§ **What the task requires**
Turn only the lines of the entries that begin at the line containing "coordinates (410, 96)." and end after the line containing "radio-label: 英译汉 is" into a numbered list, leaving out blank lines.

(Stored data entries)

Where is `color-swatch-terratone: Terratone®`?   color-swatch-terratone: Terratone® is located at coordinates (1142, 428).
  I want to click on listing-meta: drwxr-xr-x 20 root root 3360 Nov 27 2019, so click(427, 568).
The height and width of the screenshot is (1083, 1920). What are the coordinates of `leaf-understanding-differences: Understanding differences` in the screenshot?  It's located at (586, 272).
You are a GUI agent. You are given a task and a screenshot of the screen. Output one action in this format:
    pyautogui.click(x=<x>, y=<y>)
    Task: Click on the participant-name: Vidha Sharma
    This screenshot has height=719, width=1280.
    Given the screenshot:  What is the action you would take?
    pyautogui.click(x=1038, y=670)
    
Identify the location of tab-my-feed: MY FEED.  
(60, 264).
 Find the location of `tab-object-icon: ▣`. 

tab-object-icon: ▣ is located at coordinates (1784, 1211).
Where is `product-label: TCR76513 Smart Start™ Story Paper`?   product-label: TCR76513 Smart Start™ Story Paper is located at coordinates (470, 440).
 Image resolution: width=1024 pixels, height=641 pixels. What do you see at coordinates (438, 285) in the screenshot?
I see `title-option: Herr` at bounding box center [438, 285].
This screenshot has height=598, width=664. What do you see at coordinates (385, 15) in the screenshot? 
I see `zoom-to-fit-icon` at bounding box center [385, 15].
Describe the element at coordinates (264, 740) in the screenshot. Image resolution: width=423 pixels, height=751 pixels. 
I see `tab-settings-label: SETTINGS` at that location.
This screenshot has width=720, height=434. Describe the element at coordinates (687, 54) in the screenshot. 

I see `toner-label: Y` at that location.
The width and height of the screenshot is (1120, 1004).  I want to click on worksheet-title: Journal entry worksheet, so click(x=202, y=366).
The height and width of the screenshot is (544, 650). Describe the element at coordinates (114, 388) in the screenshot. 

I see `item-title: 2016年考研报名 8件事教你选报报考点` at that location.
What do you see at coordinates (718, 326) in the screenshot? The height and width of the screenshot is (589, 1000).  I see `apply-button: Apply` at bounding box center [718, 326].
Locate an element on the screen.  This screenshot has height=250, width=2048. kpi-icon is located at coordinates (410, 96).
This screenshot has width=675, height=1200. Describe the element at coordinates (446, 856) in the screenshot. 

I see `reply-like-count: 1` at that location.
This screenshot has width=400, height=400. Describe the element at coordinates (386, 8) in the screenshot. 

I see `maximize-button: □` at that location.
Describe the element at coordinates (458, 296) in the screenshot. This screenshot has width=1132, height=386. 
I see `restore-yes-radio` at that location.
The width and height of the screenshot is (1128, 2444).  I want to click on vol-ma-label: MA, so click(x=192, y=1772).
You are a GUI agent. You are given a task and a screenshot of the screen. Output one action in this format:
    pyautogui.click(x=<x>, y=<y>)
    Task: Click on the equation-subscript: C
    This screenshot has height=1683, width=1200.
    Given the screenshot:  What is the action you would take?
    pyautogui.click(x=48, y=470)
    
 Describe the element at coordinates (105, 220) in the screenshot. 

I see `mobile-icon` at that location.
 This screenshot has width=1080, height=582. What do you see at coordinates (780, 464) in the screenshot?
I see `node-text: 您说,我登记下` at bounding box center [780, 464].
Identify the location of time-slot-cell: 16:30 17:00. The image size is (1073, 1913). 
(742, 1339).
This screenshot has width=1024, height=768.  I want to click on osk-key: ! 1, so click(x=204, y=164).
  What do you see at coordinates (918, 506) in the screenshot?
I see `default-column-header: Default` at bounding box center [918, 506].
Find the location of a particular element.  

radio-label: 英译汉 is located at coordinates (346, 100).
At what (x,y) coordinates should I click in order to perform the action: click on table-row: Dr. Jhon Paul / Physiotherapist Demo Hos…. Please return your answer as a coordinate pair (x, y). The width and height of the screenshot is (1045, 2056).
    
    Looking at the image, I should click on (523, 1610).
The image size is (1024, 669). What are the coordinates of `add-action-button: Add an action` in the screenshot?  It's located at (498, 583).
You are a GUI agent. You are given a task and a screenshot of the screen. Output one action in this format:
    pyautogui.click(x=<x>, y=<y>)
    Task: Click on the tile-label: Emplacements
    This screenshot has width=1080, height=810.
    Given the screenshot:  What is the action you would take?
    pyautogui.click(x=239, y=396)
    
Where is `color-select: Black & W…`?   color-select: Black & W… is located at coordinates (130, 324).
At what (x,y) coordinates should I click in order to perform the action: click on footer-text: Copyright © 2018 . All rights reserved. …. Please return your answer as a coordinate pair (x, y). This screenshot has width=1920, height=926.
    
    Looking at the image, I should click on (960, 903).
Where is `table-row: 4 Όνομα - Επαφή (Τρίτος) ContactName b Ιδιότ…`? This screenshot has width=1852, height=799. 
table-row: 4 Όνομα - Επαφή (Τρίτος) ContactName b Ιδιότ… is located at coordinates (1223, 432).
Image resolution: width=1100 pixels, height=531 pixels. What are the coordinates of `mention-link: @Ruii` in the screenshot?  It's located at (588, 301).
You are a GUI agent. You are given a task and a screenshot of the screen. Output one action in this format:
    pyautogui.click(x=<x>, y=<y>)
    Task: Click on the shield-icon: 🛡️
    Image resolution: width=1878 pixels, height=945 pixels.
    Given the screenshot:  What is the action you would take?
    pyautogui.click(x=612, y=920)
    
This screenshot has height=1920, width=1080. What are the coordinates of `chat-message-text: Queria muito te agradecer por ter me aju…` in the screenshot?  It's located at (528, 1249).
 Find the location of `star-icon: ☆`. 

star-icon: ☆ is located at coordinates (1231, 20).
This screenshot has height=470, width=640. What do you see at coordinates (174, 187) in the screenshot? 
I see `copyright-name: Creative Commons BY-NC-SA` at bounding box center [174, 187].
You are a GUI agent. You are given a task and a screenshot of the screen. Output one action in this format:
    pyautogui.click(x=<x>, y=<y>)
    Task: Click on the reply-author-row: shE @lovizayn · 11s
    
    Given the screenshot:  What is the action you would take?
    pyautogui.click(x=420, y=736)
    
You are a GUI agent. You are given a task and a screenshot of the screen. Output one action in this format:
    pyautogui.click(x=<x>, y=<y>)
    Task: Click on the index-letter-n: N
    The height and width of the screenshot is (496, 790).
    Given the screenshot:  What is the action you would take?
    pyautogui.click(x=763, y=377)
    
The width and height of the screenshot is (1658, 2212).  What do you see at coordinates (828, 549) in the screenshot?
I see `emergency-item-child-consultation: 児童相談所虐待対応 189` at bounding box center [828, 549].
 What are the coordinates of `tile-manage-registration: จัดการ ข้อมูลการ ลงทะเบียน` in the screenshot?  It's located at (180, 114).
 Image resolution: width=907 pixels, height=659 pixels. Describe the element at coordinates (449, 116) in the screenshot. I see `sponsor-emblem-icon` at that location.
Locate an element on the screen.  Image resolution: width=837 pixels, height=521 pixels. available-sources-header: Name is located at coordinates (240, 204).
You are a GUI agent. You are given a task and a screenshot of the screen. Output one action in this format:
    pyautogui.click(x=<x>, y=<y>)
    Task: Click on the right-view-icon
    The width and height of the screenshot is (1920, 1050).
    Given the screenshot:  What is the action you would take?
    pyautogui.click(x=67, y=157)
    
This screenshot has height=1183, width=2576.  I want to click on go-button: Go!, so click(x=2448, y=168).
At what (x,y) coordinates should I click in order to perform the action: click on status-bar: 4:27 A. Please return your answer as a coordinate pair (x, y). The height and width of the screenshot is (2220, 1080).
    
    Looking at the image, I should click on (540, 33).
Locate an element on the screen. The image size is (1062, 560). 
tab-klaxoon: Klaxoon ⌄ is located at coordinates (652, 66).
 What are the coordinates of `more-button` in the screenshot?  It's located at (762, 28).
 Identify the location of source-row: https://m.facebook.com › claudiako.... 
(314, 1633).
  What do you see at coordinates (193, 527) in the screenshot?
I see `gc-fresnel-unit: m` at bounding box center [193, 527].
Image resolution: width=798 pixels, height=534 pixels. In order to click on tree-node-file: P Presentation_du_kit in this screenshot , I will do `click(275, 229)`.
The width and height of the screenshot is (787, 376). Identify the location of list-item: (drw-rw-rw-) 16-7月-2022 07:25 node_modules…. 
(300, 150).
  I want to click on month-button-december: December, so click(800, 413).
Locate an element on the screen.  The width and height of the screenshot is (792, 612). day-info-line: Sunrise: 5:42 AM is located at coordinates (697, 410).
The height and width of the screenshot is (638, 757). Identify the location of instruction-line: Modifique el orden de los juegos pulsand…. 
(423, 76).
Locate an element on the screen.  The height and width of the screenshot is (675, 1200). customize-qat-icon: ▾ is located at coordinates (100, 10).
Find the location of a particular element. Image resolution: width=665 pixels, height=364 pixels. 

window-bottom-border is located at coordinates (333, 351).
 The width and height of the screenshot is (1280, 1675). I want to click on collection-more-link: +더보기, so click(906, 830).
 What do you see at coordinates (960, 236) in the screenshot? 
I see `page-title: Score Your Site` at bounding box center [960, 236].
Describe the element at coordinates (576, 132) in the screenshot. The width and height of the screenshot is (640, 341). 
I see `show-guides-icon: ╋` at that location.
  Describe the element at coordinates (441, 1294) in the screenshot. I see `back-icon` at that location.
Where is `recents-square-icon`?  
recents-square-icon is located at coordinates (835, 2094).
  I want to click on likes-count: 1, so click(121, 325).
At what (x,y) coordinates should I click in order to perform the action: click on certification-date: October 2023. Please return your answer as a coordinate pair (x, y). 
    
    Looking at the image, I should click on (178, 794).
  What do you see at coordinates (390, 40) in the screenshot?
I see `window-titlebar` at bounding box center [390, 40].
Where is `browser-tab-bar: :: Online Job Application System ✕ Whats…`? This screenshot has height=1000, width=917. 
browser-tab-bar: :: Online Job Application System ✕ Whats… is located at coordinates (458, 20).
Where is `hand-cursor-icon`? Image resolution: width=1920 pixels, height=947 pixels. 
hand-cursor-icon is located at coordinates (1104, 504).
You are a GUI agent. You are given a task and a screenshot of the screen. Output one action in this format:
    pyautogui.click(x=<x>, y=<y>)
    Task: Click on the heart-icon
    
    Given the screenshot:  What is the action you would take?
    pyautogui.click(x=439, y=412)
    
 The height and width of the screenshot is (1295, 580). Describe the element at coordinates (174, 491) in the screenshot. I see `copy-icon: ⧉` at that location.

§ **Expected answer**
1. Locate an element on the screen.  This screenshot has height=250, width=2048. kpi-icon is located at coordinates (410, 96).
2. This screenshot has width=675, height=1200. Describe the element at coordinates (446, 856) in the screenshot. 
3. I see `reply-like-count: 1` at that location.
4. This screenshot has width=400, height=400. Describe the element at coordinates (386, 8) in the screenshot. 
5. I see `maximize-button: □` at that location.
6. Describe the element at coordinates (458, 296) in the screenshot. This screenshot has width=1132, height=386. 
7. I see `restore-yes-radio` at that location.
8. The width and height of the screenshot is (1128, 2444).  I want to click on vol-ma-label: MA, so click(x=192, y=1772).
9. You are a GUI agent. You are given a task and a screenshot of the screen. Output one action in this format:
10.     pyautogui.click(x=<x>, y=<y>)
11.     Task: Click on the equation-subscript: C
12.     This screenshot has height=1683, width=1200.
13.     Given the screenshot:  What is the action you would take?
14.     pyautogui.click(x=48, y=470)
15.  Describe the element at coordinates (105, 220) in the screenshot. 
16. I see `mobile-icon` at that location.
17.  This screenshot has width=1080, height=582. What do you see at coordinates (780, 464) in the screenshot?
18. I see `node-text: 您说,我登记下` at bounding box center [780, 464].
19. Identify the location of time-slot-cell: 16:30 17:00. The image size is (1073, 1913). 
20. (742, 1339).
21. This screenshot has width=1024, height=768.  I want to click on osk-key: ! 1, so click(x=204, y=164).
22.   What do you see at coordinates (918, 506) in the screenshot?
23. I see `default-column-header: Default` at bounding box center [918, 506].
24. Find the location of a particular element.  
25. radio-label: 英译汉 is located at coordinates (346, 100).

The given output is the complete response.